[Excerpted data]

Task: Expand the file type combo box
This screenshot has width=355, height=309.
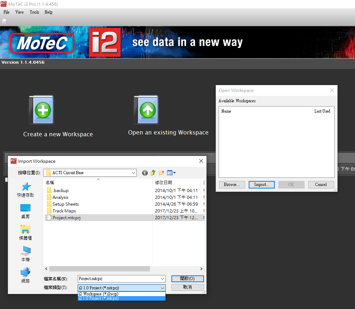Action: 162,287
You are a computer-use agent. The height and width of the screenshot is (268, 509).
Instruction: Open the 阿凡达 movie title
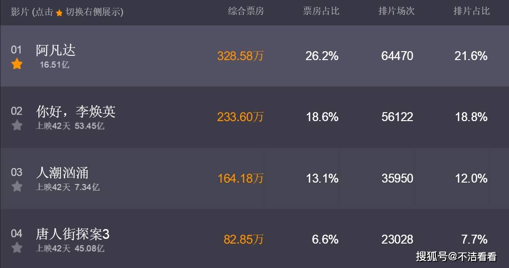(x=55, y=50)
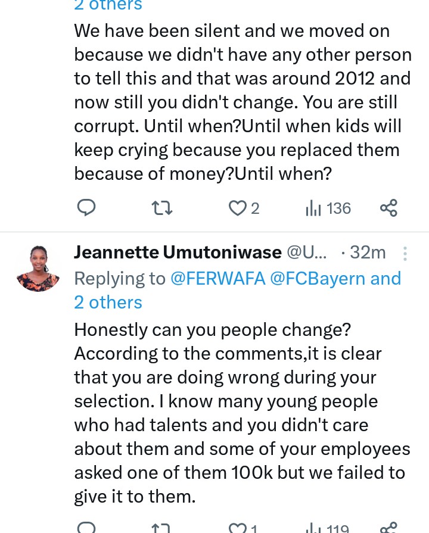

[/Excerpted data]
[Excerpted data]

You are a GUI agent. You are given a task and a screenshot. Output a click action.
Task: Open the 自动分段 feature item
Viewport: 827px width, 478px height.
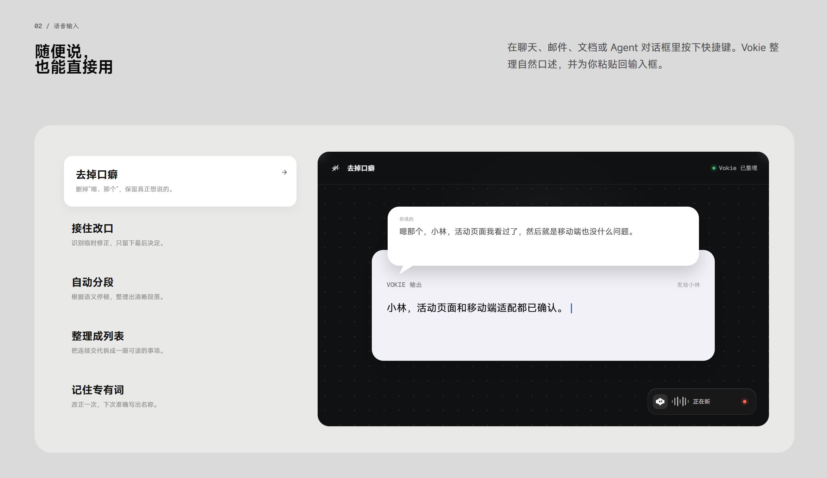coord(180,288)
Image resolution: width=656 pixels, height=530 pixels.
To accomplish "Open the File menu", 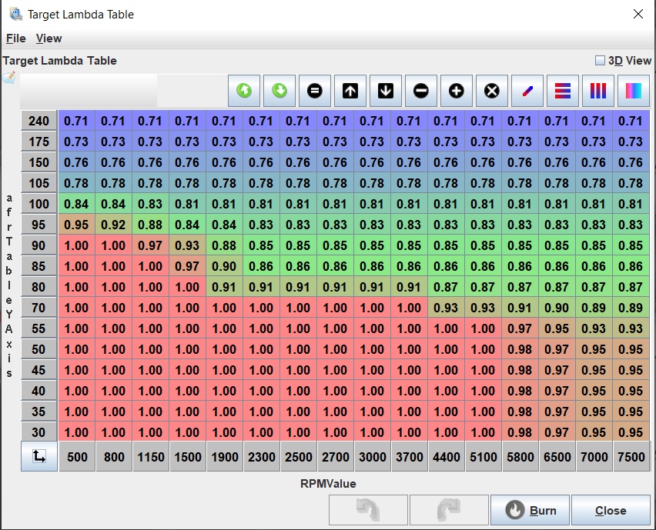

[/Excerpted data]

The task: In the entries above, some lines hold the string "agent". Copy each of them.

Exercise result:
You are a computer-use agent. The height and width of the screenshot is (268, 509).
You are a GUI agent. You are given a task and a screenshot. Output a click action.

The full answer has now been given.